PROBLEM TO SOLVE —
In the records that follow, how many lines contain the word "agent"? Give only that figure.

Records contained in a dataset
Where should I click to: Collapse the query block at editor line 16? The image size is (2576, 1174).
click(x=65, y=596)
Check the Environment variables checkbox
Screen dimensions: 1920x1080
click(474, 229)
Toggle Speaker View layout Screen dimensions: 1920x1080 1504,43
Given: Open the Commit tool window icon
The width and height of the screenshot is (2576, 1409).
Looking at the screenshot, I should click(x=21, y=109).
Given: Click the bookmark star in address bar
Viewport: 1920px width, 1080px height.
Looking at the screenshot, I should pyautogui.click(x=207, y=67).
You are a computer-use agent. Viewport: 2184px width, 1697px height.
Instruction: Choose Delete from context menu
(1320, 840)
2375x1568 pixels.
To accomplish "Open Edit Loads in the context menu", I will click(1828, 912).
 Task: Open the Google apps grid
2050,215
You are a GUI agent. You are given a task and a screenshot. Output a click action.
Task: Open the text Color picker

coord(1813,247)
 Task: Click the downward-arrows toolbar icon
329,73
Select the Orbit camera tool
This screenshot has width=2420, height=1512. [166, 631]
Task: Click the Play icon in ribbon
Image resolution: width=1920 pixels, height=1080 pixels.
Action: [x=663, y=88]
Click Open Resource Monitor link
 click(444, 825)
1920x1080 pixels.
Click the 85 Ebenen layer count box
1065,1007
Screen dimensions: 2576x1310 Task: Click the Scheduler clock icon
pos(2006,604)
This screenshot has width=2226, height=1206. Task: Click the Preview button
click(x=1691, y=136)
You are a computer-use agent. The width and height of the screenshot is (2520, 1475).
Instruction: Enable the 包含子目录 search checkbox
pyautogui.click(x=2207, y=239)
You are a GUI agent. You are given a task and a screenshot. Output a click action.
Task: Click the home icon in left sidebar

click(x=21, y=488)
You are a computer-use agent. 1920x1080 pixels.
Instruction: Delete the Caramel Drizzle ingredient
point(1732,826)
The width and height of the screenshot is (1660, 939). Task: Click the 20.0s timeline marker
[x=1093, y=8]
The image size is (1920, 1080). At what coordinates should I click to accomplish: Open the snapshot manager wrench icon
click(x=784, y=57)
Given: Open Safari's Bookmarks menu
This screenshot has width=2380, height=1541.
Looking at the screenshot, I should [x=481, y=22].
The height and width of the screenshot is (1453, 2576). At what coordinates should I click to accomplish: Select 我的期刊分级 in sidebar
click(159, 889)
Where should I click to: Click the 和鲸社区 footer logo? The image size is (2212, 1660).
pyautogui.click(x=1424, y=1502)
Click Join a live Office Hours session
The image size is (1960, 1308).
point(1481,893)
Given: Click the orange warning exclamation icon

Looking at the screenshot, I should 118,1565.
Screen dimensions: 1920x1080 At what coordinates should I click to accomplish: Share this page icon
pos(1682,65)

ANSWER FOR THE TASK —
5